**Try it**
Could you retype the entries exactly as they are?
————————
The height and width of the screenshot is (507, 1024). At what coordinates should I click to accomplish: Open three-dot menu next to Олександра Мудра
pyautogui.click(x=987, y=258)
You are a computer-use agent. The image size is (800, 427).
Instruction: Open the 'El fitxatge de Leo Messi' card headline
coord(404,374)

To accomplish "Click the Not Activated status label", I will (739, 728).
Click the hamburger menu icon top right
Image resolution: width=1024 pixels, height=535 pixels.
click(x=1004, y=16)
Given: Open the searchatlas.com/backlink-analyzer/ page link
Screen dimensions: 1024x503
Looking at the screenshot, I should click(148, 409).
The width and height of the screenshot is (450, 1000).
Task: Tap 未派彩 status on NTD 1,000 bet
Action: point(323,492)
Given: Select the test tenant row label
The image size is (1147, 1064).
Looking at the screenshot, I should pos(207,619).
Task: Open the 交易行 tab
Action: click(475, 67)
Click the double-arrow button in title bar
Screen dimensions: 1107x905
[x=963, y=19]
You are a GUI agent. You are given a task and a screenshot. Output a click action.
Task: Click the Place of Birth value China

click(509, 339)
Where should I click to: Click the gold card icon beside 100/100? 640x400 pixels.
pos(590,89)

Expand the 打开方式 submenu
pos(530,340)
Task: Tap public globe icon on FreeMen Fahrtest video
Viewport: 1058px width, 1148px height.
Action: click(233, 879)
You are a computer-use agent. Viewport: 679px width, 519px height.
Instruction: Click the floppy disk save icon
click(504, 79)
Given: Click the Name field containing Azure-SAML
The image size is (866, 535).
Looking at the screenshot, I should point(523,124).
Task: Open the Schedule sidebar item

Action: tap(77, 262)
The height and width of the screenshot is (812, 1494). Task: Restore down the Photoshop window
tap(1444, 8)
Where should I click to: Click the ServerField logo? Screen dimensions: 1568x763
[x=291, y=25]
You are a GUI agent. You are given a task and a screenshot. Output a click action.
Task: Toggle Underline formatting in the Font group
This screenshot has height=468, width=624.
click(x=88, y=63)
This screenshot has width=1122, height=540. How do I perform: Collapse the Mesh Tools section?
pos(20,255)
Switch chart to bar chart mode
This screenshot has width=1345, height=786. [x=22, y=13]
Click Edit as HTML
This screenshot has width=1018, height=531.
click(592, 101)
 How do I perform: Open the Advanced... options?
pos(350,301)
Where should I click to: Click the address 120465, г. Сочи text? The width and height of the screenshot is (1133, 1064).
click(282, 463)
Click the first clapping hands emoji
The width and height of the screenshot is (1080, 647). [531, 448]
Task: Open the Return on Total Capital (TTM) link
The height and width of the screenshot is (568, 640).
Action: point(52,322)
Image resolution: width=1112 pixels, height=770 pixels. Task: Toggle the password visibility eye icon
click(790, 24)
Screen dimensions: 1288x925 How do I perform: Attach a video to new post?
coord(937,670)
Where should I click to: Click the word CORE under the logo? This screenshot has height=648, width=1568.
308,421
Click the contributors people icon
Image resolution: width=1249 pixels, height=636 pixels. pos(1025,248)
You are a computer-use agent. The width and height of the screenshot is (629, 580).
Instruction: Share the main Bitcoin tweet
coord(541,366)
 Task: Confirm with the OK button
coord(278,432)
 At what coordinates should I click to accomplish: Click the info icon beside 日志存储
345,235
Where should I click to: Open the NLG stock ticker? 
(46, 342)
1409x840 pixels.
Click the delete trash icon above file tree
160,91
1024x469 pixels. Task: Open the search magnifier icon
————————
**Exercise output**
The height and width of the screenshot is (507, 1024). At what coordinates should I click to accomplish: Open three-dot menu next to Олександра Мудра
pyautogui.click(x=987, y=258)
You are a computer-use agent. The image size is (800, 427).
Instruction: Open the 'El fitxatge de Leo Messi' card headline
coord(404,374)

To accomplish "Click the Not Activated status label", I will (739, 728).
Click the hamburger menu icon top right
Image resolution: width=1024 pixels, height=535 pixels.
click(x=1004, y=16)
Given: Open the searchatlas.com/backlink-analyzer/ page link
Screen dimensions: 1024x503
Looking at the screenshot, I should click(148, 409).
The width and height of the screenshot is (450, 1000).
Task: Tap 未派彩 status on NTD 1,000 bet
Action: point(323,492)
Given: Select the test tenant row label
The image size is (1147, 1064).
Looking at the screenshot, I should pos(207,619).
Task: Open the 交易行 tab
Action: click(475, 67)
Click the double-arrow button in title bar
Screen dimensions: 1107x905
[x=963, y=19]
You are a GUI agent. You are given a task and a screenshot. Output a click action.
Task: Click the Place of Birth value China

click(509, 339)
Where should I click to: Click the gold card icon beside 100/100? 640x400 pixels.
pos(590,89)

Expand the 打开方式 submenu
pos(530,340)
Task: Tap public globe icon on FreeMen Fahrtest video
Viewport: 1058px width, 1148px height.
Action: click(233, 879)
You are a computer-use agent. Viewport: 679px width, 519px height.
Instruction: Click the floppy disk save icon
click(504, 79)
Given: Click the Name field containing Azure-SAML
The image size is (866, 535).
Looking at the screenshot, I should point(523,124).
Task: Open the Schedule sidebar item

Action: tap(77, 262)
The height and width of the screenshot is (812, 1494). Task: Restore down the Photoshop window
tap(1444, 8)
Where should I click to: Click the ServerField logo? Screen dimensions: 1568x763
[x=291, y=25]
You are a GUI agent. You are given a task and a screenshot. Output a click action.
Task: Toggle Underline formatting in the Font group
This screenshot has height=468, width=624.
click(x=88, y=63)
This screenshot has width=1122, height=540. How do I perform: Collapse the Mesh Tools section?
pos(20,255)
Switch chart to bar chart mode
This screenshot has width=1345, height=786. [x=22, y=13]
Click Edit as HTML
This screenshot has width=1018, height=531.
click(592, 101)
 How do I perform: Open the Advanced... options?
pos(350,301)
Where should I click to: Click the address 120465, г. Сочи text? The width and height of the screenshot is (1133, 1064).
click(282, 463)
Click the first clapping hands emoji
The width and height of the screenshot is (1080, 647). [531, 448]
Task: Open the Return on Total Capital (TTM) link
The height and width of the screenshot is (568, 640).
Action: point(52,322)
Image resolution: width=1112 pixels, height=770 pixels. Task: Toggle the password visibility eye icon
click(790, 24)
Screen dimensions: 1288x925 How do I perform: Attach a video to new post?
coord(937,670)
Where should I click to: Click the word CORE under the logo? This screenshot has height=648, width=1568.
308,421
Click the contributors people icon
Image resolution: width=1249 pixels, height=636 pixels. pos(1025,248)
You are a computer-use agent. The width and height of the screenshot is (629, 580).
Instruction: Share the main Bitcoin tweet
coord(541,366)
 Task: Confirm with the OK button
coord(278,432)
 At what coordinates should I click to accomplish: Click the info icon beside 日志存储
345,235
Where should I click to: Open the NLG stock ticker? 
(46, 342)
1409x840 pixels.
Click the delete trash icon above file tree
160,91
1024x469 pixels. Task: Open the search magnifier icon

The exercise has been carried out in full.